> [Task statement]:
Scan the records that follow, and whenever a line has the word "Pricing", copy it.

> [Records for this task]:
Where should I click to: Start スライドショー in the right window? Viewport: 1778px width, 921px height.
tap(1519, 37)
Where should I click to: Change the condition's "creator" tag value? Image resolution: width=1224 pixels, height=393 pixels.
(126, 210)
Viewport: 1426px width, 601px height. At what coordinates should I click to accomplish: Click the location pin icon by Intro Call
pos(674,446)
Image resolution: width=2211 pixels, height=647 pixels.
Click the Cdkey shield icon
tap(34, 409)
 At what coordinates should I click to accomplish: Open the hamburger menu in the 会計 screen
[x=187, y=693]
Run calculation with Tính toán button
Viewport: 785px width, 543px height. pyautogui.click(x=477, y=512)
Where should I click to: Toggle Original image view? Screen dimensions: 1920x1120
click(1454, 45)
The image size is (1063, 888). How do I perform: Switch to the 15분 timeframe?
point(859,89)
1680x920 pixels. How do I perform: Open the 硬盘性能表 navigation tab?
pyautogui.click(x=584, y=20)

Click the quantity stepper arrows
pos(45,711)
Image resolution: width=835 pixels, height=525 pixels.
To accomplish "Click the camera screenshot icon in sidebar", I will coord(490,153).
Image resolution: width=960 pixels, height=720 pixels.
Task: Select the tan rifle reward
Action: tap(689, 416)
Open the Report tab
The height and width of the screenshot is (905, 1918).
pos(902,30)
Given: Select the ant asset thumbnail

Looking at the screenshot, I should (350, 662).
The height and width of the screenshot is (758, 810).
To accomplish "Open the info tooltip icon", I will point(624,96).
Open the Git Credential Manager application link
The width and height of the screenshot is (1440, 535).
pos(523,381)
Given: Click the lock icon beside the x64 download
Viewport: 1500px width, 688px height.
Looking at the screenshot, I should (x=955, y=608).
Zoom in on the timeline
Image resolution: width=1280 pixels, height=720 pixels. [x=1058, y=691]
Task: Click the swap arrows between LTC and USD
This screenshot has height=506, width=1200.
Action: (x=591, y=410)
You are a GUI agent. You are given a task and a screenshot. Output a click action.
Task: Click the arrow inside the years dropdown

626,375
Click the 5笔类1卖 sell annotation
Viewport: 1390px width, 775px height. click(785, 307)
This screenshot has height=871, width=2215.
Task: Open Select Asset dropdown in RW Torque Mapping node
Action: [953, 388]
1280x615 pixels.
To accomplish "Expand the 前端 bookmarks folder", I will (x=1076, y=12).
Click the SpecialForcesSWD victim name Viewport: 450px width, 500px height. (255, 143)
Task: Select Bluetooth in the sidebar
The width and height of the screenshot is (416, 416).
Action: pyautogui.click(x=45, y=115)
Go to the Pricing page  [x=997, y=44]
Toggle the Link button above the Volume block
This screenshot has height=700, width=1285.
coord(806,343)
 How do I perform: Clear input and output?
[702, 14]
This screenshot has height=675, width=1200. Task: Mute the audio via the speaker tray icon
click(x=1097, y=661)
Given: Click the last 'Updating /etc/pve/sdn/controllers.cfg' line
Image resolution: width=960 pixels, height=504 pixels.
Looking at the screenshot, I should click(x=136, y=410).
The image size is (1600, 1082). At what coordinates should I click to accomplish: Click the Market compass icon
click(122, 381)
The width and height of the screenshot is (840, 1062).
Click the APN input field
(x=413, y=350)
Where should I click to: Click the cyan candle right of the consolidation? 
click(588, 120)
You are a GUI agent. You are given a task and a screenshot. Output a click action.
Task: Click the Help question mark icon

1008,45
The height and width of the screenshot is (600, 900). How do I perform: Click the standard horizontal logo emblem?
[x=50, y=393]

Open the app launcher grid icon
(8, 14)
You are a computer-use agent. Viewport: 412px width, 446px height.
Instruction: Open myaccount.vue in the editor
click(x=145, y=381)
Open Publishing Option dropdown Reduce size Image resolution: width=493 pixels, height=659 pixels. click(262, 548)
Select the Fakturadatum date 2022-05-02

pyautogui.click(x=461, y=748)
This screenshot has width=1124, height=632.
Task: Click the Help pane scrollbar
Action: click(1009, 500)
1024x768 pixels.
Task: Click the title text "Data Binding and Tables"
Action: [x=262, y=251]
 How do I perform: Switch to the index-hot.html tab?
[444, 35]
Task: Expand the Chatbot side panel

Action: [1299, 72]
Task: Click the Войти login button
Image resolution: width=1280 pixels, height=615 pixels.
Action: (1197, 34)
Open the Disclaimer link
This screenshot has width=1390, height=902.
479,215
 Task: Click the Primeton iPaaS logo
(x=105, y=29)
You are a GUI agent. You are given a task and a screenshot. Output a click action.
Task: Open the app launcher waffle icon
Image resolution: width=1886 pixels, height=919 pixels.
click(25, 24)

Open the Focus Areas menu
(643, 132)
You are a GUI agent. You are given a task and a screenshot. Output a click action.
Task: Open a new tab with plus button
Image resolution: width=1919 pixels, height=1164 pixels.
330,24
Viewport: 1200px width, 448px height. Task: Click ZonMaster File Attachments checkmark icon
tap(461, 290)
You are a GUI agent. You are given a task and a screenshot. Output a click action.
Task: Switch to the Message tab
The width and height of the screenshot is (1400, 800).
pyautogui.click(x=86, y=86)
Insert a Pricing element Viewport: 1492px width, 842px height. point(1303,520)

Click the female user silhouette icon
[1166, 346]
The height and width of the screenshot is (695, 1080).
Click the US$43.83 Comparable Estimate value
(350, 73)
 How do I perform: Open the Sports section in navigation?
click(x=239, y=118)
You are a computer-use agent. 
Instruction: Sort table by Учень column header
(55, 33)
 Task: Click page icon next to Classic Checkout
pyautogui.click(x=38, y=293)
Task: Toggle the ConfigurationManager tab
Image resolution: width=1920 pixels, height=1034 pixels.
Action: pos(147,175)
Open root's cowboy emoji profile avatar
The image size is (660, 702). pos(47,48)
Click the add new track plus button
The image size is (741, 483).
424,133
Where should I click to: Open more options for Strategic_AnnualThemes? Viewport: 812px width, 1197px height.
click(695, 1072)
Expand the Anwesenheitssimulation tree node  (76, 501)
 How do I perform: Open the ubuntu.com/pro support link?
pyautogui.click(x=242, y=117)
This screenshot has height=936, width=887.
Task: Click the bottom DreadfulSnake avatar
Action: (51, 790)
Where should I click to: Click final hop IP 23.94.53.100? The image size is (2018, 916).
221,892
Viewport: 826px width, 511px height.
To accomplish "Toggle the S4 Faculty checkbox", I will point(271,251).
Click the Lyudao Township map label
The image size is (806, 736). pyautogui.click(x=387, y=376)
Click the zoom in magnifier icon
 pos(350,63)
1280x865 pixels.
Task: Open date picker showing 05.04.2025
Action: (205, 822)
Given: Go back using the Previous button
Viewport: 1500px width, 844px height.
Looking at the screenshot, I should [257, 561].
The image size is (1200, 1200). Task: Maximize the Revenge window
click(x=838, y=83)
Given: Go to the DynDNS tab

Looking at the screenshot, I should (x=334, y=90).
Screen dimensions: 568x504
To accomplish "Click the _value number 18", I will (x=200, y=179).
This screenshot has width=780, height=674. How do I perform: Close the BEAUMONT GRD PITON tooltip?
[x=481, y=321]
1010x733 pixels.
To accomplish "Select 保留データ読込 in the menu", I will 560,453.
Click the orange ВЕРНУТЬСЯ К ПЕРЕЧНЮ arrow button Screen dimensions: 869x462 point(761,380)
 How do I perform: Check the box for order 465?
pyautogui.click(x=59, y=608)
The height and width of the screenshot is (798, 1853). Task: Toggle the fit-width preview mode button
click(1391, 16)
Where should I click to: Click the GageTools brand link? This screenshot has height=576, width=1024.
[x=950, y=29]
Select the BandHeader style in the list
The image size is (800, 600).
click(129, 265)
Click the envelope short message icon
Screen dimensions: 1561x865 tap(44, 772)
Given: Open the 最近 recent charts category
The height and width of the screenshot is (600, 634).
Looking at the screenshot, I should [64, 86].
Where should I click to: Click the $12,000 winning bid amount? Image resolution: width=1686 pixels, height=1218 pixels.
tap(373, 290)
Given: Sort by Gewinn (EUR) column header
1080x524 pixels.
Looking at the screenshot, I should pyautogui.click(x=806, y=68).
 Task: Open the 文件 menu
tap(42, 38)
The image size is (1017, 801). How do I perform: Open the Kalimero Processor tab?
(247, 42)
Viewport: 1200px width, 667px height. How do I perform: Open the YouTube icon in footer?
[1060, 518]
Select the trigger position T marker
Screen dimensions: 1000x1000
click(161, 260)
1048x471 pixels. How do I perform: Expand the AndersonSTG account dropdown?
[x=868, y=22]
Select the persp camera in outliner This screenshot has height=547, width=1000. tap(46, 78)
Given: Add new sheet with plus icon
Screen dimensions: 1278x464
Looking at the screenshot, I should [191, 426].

> [Written answer]:
Go to the Pricing page  [x=997, y=44]
Insert a Pricing element Viewport: 1492px width, 842px height. point(1303,520)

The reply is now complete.